# Bathtub drain hookup??



## BoxAlarm (Apr 22, 2011)

Some more pictures...

I guess I just need to replace the drain assembly. Or could I just find parts to rehab this one?


----------



## oh'mike (Sep 18, 2009)

I would buy a new drain set--why reinstall one that old?

You will need a new nut and washer for the 1 1/2 " threaded nipple that is part of the house drain.--Mike--


----------



## BoxAlarm (Apr 22, 2011)

I was thinking to try to save the ~$100 or more of the cost of a brass drain assembly. Ideas?Thoughts?Opinions?Thanks!


----------



## oh'mike (Sep 18, 2009)

They are about $60---

To save that antique one you will need two new nuts-two new seals for the nuts--a new rubber washer for the drain and a new rubber gasket for the over flow.

Before you think about it--see if it even fits the new tub---they are cut to fit the tub when installed.

I've never heard of leaving a decades old drain set under all the work and money of a new tub and surround---however,It's your house and your choice.----Mike----


----------



## BoxAlarm (Apr 22, 2011)

Mike,
You da'man.
Thanks.


----------



## BoxAlarm (Apr 22, 2011)

The adventure continues...

Do I need to use a brass drain assembly? Or can I use PVC? In either case, I think that drain (pictured above) is brass. Does a PVC-to-brass union exist? Pros/cons to this material assembly?


----------



## oh'mike (Sep 18, 2009)

PVC drain sets are fine--I install the brass ones most of the time myself I like the piston type stoppers because they are the least trouble over the life of the tub.

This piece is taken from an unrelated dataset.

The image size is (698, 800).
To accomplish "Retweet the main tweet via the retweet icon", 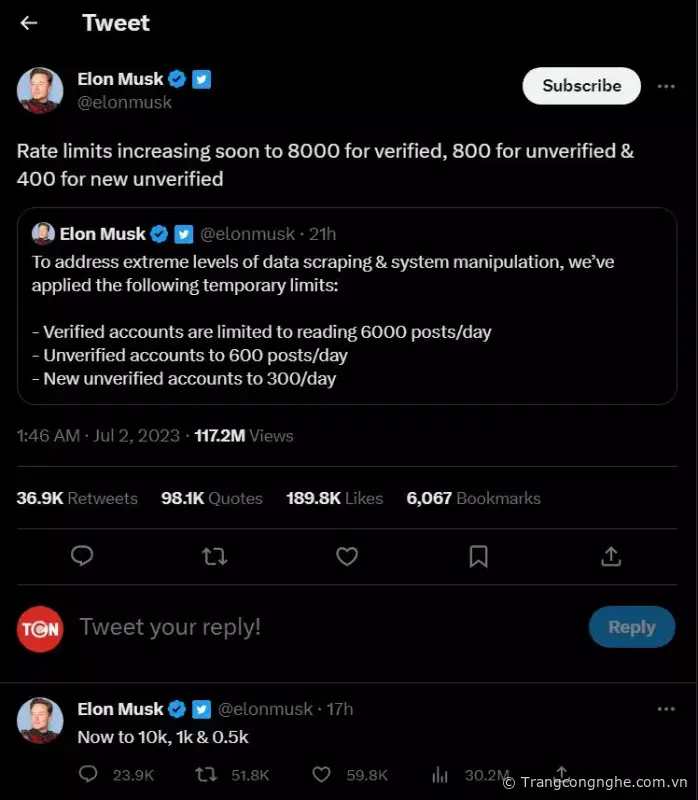I will pyautogui.click(x=215, y=556).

Pvc drain sets out sell the brass ones 100 to 1 I'm sure,I've never had service call because of premature failure-----I use the PVC drains on most of the deep soaker tubs and almost all whirlpool tubs.

I've never had a problem with either one.----The PVC sets are a lot cheaper than the brass---

If cost is a thought--go for the PVC.----Mike-----


----------



## BoxAlarm (Apr 22, 2011)

So is there any problem hooking a PVC drain assembly to a brass drain pipe?


----------



## oh'mike (Sep 18, 2009)

None at all---The drain looks like cast iron with a steel 1 1/2 inch nipple--

The coupling at the nipple usually requires the use of a rubber washer and a steel or brass nut,not the nylon washer in the photo.

These are easily available in any store.---Mike---


----------



## BoxAlarm (Apr 22, 2011)

I went with PVC. The attached picture is the opening of the tee, where it will (somehow) connect to the drain nipple (pictured earlier.) Now all I need to do is figure out how to connect the smooth inner coupling of the tee to the threaded nipple of the drain. 

You're telling me that a gasket + collar nut would do, but will I still use a brass one for the PVC? OR should I use a PVC collar since that's what the T is made of?


----------



## BoxAlarm (Apr 22, 2011)

Resolution...hopefully.

See pictured...
I'm using a female adapter, which will fit into the Tee, and then screw directly to the nipple. I plan on sealing it with some pipe dope.

FTW:


----------



## TheEplumber (Jul 20, 2010)

I think you've picked the best choice. Don't over tighten the female adapter, it might crack


----------